- Exercise description
Nothing but the lines from the start of the entries through the line holding "Image resolution: width=445" is to be repeated, exactly and with pictures excluded.

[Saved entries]
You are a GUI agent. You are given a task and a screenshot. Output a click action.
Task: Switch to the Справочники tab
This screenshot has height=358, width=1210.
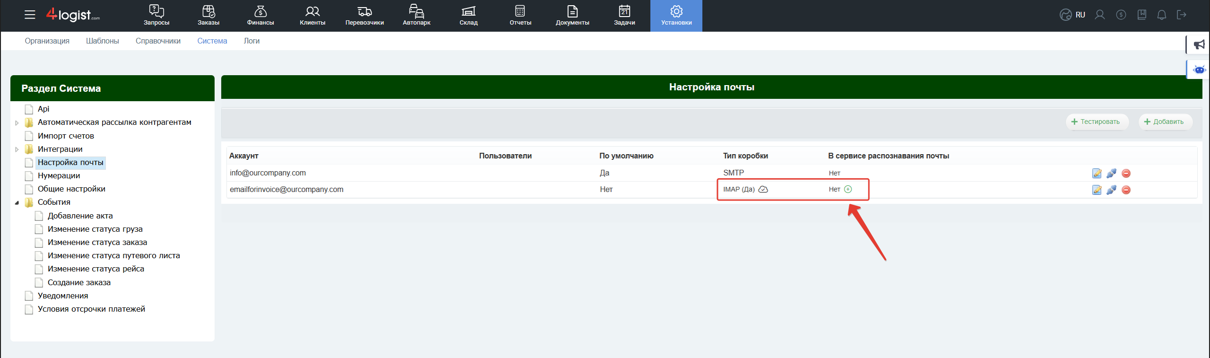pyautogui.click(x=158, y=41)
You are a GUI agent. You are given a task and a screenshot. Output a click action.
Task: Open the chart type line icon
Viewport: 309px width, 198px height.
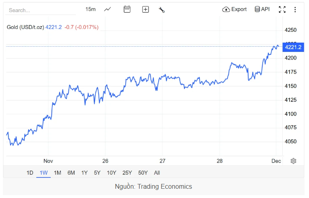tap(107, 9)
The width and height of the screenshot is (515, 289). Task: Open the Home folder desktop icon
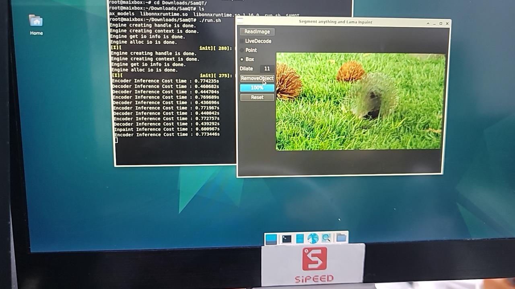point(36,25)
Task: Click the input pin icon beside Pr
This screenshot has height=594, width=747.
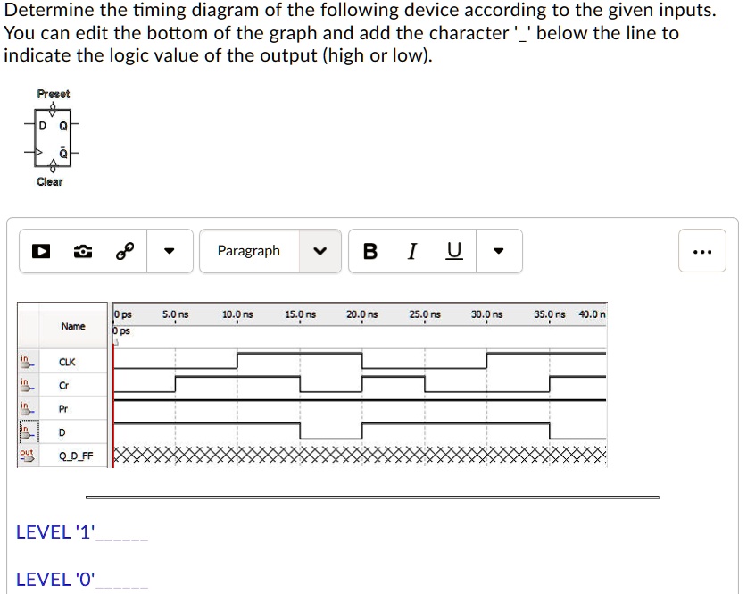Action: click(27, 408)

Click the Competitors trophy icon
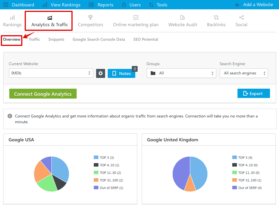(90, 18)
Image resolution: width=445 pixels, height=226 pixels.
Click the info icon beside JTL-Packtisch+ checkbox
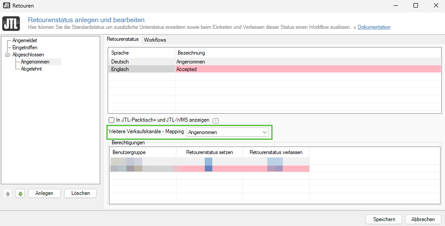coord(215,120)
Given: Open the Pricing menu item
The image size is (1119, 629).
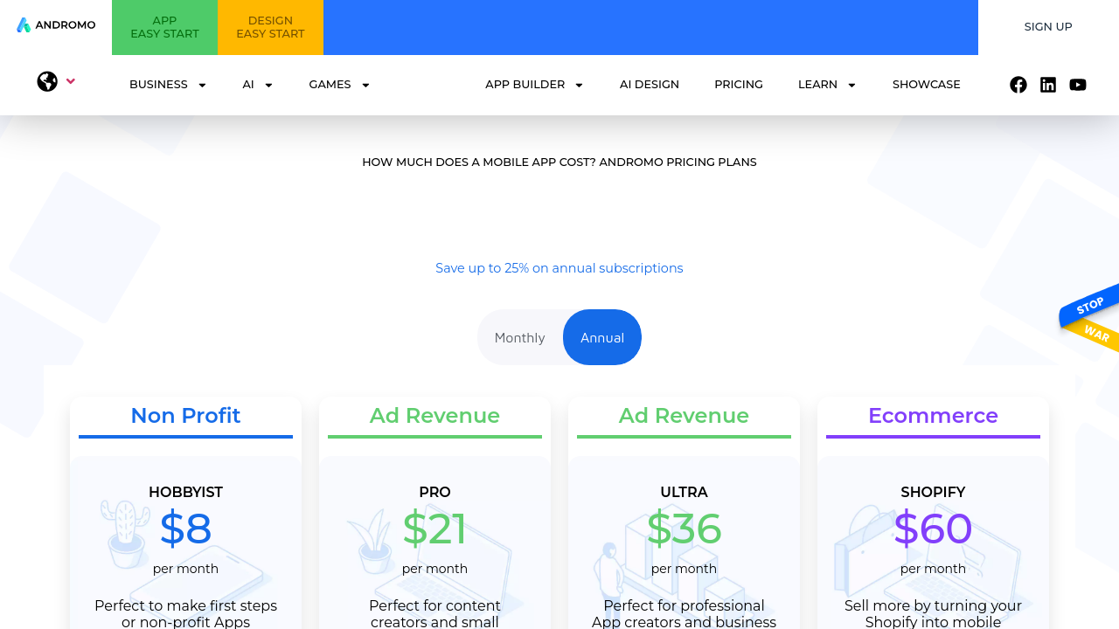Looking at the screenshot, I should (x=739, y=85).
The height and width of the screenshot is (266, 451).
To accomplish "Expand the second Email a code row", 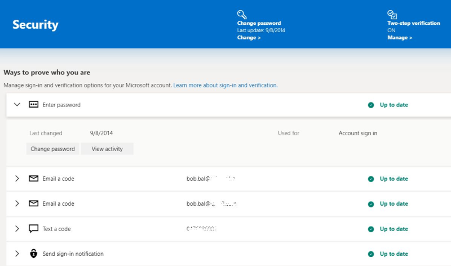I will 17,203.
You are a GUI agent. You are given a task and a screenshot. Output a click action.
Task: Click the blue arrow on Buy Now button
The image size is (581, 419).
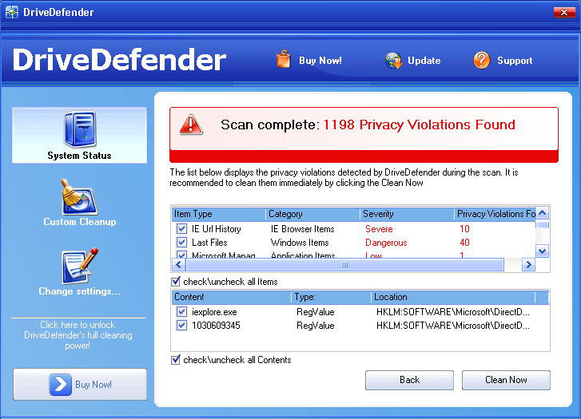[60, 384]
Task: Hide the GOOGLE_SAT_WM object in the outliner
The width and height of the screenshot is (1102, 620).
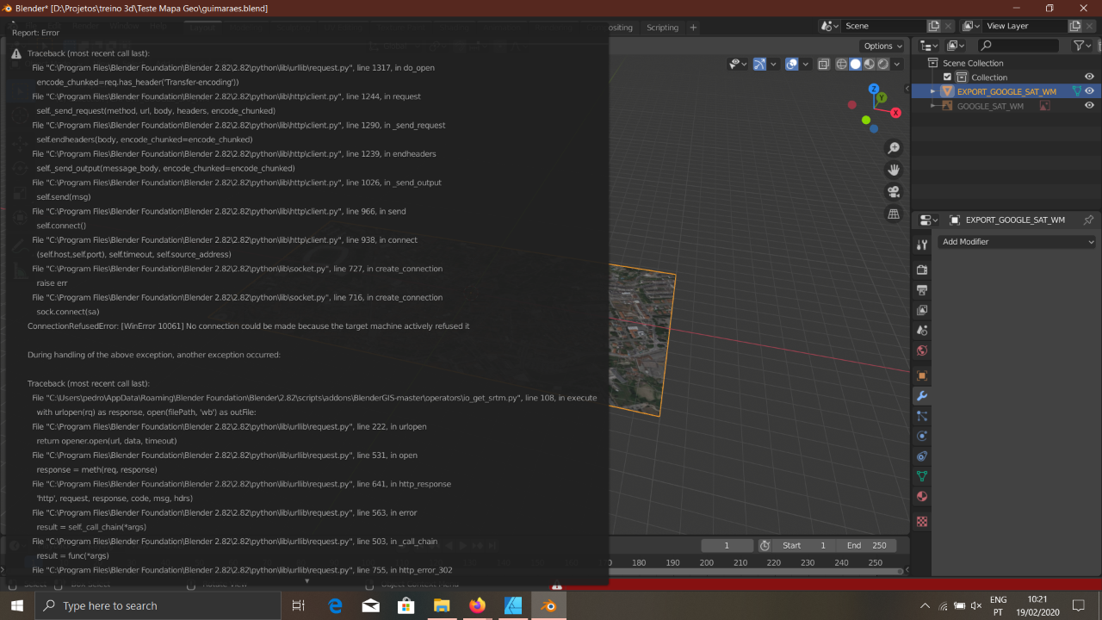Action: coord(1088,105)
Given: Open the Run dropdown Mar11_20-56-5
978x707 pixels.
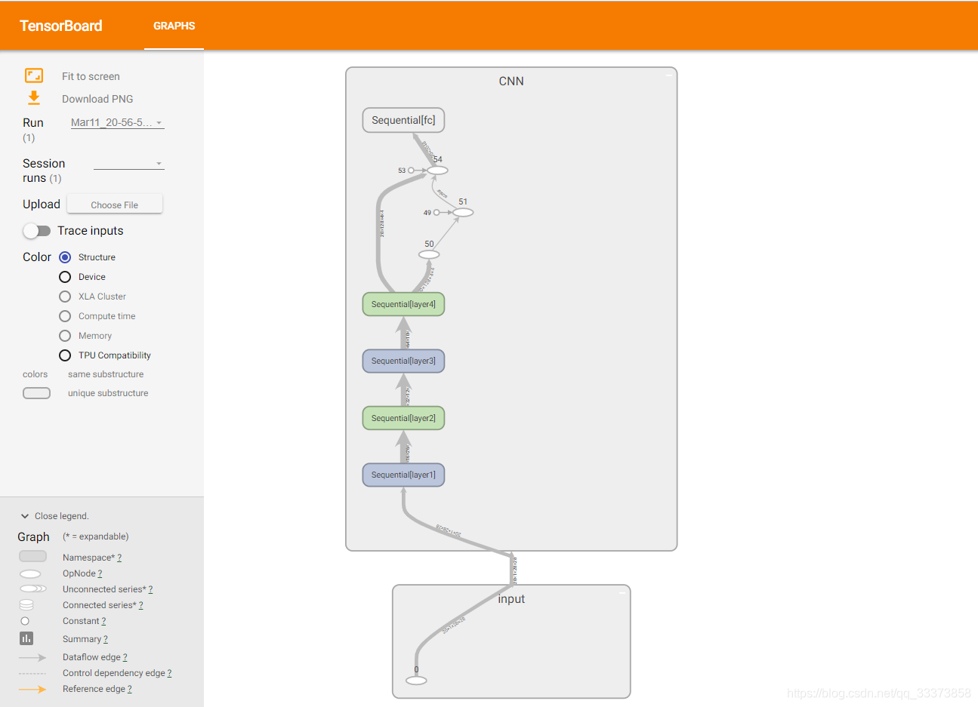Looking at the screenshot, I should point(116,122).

- Exercise result
You are a GUI agent. You are given a task and a screenshot. Output a click action.
Task: Switch to the Справочники tab
This screenshot has height=358, width=1210.
pyautogui.click(x=158, y=41)
You are a GUI agent. You are given a task and a screenshot. Output a click action.
Task: Open the chart type line icon
Viewport: 309px width, 198px height.
tap(107, 9)
The width and height of the screenshot is (515, 289). Task: Open the Home folder desktop icon
point(36,25)
Task: Click the input pin icon beside Pr
This screenshot has height=594, width=747.
Action: click(27, 408)

Click the Competitors trophy icon
(90, 18)
Image resolution: width=445 pixels, height=226 pixels.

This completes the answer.